Reproduce the lines from the one containing "Viewport: 480px width, 360px" through the one containing "point(864,800)", replacing "link" with "hyperlink" and keeping everything else the same.

##########

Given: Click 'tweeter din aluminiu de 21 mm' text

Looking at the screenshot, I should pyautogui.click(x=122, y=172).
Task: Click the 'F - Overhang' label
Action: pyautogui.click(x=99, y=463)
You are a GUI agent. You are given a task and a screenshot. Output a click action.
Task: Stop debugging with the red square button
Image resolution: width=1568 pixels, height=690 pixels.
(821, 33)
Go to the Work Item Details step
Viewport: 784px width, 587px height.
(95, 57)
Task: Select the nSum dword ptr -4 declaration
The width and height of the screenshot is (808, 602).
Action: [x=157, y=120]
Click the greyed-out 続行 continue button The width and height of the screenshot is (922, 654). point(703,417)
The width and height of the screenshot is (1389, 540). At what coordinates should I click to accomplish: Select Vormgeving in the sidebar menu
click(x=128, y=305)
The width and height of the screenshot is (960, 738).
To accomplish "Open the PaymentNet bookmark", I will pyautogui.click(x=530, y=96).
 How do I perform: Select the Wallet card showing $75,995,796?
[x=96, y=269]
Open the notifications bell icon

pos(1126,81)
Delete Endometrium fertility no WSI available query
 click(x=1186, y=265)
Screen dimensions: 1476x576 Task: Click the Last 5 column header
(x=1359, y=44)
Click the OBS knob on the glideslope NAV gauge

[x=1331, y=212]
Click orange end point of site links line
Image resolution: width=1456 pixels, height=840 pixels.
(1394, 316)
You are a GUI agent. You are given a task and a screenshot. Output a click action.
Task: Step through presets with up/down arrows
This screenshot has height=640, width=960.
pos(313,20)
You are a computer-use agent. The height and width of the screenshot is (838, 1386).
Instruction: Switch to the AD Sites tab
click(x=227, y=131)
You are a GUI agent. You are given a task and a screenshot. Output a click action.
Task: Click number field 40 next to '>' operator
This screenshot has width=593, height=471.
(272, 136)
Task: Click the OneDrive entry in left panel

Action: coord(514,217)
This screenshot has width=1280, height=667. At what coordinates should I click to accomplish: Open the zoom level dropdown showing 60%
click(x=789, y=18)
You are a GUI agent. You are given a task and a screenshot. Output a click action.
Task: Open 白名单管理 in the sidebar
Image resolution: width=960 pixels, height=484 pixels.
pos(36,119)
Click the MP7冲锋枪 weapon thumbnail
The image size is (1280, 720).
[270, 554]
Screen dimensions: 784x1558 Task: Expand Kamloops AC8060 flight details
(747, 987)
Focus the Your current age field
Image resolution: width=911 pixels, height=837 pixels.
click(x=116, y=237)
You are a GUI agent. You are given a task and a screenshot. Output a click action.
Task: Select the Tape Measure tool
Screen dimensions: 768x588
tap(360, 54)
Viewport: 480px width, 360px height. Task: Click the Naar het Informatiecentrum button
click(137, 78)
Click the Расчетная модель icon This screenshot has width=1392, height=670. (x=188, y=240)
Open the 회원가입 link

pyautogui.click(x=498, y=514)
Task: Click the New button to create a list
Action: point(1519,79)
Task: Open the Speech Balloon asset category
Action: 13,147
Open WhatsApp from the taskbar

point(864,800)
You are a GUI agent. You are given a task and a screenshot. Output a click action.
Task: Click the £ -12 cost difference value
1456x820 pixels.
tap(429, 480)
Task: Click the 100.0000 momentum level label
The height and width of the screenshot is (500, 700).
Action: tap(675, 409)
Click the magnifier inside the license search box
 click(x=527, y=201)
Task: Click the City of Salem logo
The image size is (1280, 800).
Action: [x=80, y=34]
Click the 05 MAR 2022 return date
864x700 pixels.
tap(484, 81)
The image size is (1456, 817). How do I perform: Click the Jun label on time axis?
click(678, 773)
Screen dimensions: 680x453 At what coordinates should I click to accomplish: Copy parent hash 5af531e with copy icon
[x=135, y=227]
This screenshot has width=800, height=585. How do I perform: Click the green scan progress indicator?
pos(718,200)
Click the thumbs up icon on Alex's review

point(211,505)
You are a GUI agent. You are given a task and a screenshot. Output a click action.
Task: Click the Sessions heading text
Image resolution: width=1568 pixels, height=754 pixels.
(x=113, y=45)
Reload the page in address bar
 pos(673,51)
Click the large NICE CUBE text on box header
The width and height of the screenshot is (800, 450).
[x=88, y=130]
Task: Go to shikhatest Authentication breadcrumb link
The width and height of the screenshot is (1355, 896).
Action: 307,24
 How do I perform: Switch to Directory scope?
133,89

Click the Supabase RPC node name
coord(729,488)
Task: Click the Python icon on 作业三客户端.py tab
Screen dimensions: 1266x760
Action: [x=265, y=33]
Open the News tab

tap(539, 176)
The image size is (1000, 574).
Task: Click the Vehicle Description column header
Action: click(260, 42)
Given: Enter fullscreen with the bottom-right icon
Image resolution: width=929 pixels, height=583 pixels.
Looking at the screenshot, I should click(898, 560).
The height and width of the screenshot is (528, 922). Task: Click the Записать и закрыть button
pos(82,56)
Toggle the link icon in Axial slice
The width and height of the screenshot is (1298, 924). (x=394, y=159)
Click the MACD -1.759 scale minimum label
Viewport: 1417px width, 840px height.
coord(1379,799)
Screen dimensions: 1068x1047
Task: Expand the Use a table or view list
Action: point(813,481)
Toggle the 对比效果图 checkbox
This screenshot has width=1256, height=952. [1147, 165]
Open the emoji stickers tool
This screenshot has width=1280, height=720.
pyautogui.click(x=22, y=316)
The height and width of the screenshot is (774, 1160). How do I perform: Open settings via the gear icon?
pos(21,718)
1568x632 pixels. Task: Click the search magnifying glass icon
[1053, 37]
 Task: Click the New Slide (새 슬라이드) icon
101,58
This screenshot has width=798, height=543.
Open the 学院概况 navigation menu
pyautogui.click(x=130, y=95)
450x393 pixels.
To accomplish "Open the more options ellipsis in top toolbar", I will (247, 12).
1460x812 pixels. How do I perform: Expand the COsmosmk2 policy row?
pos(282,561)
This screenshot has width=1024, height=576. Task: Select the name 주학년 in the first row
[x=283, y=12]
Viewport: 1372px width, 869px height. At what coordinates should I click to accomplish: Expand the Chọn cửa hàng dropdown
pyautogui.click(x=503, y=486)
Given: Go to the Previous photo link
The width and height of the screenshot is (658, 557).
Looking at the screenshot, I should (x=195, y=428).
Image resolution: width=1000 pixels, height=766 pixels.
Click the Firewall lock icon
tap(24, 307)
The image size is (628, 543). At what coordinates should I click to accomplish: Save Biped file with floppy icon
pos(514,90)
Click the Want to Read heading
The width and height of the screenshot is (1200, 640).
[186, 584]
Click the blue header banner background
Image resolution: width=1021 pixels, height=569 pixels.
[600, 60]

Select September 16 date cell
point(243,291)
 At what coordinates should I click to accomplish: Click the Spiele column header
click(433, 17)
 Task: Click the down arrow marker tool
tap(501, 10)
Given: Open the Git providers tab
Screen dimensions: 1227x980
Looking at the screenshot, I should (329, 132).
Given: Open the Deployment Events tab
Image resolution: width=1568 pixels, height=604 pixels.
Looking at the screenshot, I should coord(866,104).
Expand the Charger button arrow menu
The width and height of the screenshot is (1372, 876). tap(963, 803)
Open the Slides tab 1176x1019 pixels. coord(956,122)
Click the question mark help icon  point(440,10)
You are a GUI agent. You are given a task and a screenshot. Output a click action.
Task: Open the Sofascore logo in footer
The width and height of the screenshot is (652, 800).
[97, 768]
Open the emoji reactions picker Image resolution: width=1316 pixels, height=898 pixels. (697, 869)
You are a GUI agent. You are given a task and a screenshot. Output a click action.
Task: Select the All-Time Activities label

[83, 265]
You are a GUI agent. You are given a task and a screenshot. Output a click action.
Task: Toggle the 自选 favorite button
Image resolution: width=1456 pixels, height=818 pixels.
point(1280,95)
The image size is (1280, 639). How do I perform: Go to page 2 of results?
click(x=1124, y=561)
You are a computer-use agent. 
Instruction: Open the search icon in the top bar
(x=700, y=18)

##########

RESULT OF THE TASK
Viewport: 480px width, 360px height. Task: Click the Naar het Informatiecentrum button
click(137, 78)
Click the Расчетная модель icon This screenshot has width=1392, height=670. (x=188, y=240)
Open the 회원가입 hyperlink

pyautogui.click(x=498, y=514)
Task: Click the New button to create a list
Action: point(1519,79)
Task: Open the Speech Balloon asset category
Action: 13,147
Open WhatsApp from the taskbar

point(864,800)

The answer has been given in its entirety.